Une découverte macabre liée au narcotrafic au Mexique


 

UN OEIL SUR … L’AMÉRIQUE LATINE

Agence France-Presse

Depuis l’intervention militaire décidée en 2006 par le précédent gouvernement du président Felipe Caleron contre les narcotrafiquants et qui avait démarré dans l’État du Michoacán, des dizaines de milliers de personnes sont mortes en relation avec la violence du crime organisé.

La police mexicaine a découvert jeudi les têtes de trois hommes sur un rond-point d’une ville de l’État du Michoacán où le gouvernement a déployé l’armée depuis le mois de mai pour contenir la violence liée aux narcotrafiquants.

Les têtes ont été trouvées par la police municipale lors d’une patrouille matinale à l’entrée de la ville de Los Reyes (64 000 habitants), a indiqué le porte-parole du bureau du procureur régional, Alejandro Arellano.

Les trois têtes portaient des traces de balle, «un coup de grâce» pouvant laisser penser à un règlement de comptes, a dit Arellano à l’AFP.

«Le reste des corps des personnes tuées et décapitées n’a pas été localisé.
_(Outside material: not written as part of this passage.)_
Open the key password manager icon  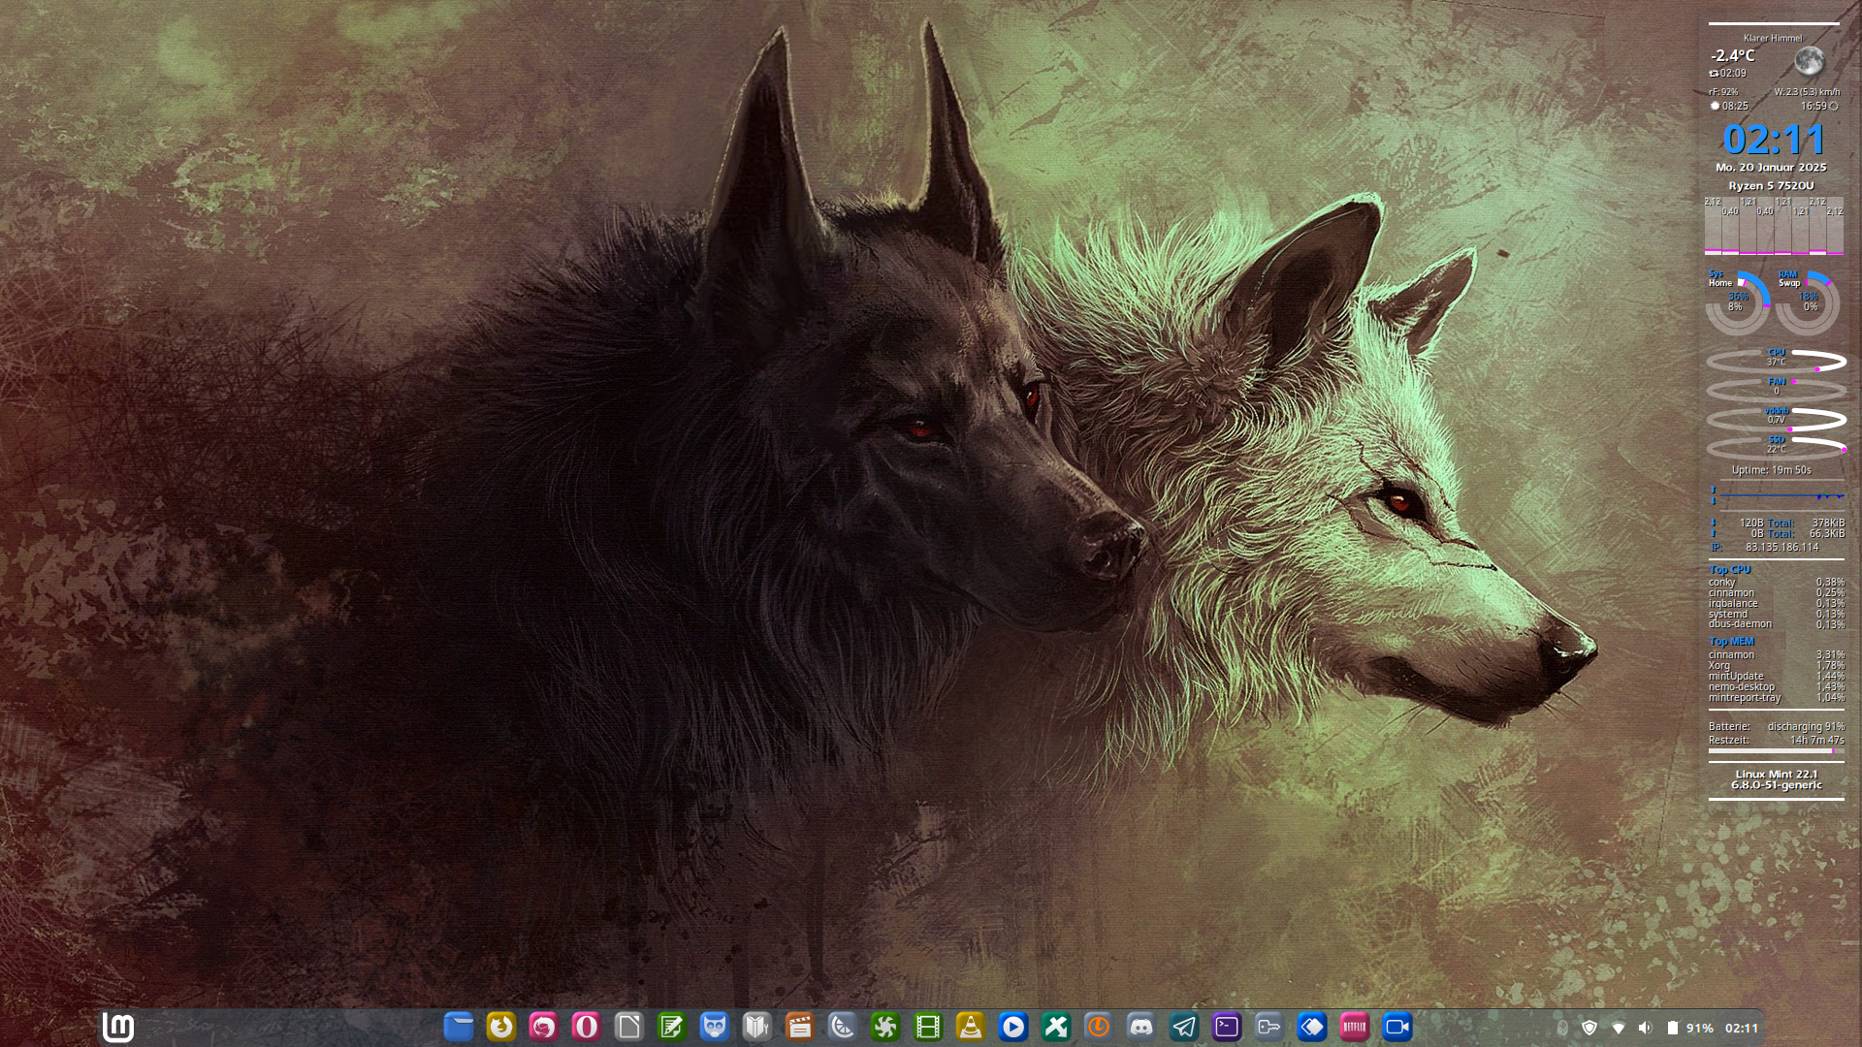pyautogui.click(x=1269, y=1027)
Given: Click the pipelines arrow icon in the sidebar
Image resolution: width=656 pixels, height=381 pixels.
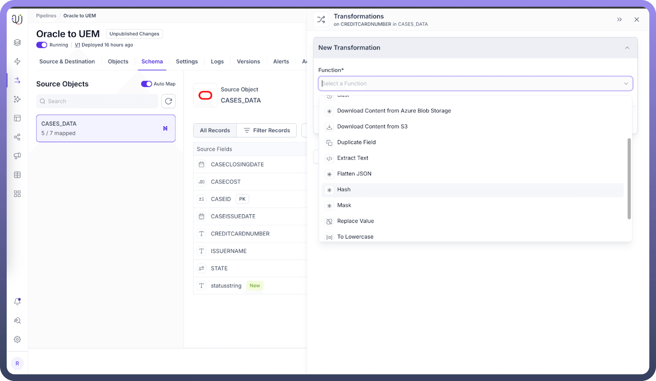Looking at the screenshot, I should click(x=17, y=80).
Des patrouilles de police sont à leur recherche», a dit le porte-parole.

La police estime que les victimes étaient âgées entre 28 et 30 ans, mais leur identité n’a pas encore été établie.

Quatre personnes avaient été tuées à Los Reyes le 22 juillet quand des hommes armés avaient tiré sur quelque 300 manifestants qui protestaient contre la corruption de la police locale.

Les habitants de plusieurs villes situées dans la zone de Tierra Caliente du Michoacán, y compris Los Reyes, avaient formé au début de l’année des groupes civils d’autodéfense pour se protéger du cartel des Chevaliers Templiers qui sévit dans la région.

À Los Reyes le groupe d’autodéfense s’est dissout après l’intervention des militaires pour freiner la violence dans la zone de Tierra Caliente.

Depuis l’intervention militaire décidée en 2006 par le précédent gouvernement du président Felipe Caleron contre les narcotrafiquants et qui avait démarré dans l’État du Michoacán, des dizaines de milliers de personnes sont mortes en relation avec la violence du crime organisé.

Après l’arrivée du gouvernement d’Enrique Peña Nieto en décembre 2012, le nombre de victimes n’a pas diminué substantiellement, avec plus de 7000 morts liées à la violence des narcos entre décembre et juin.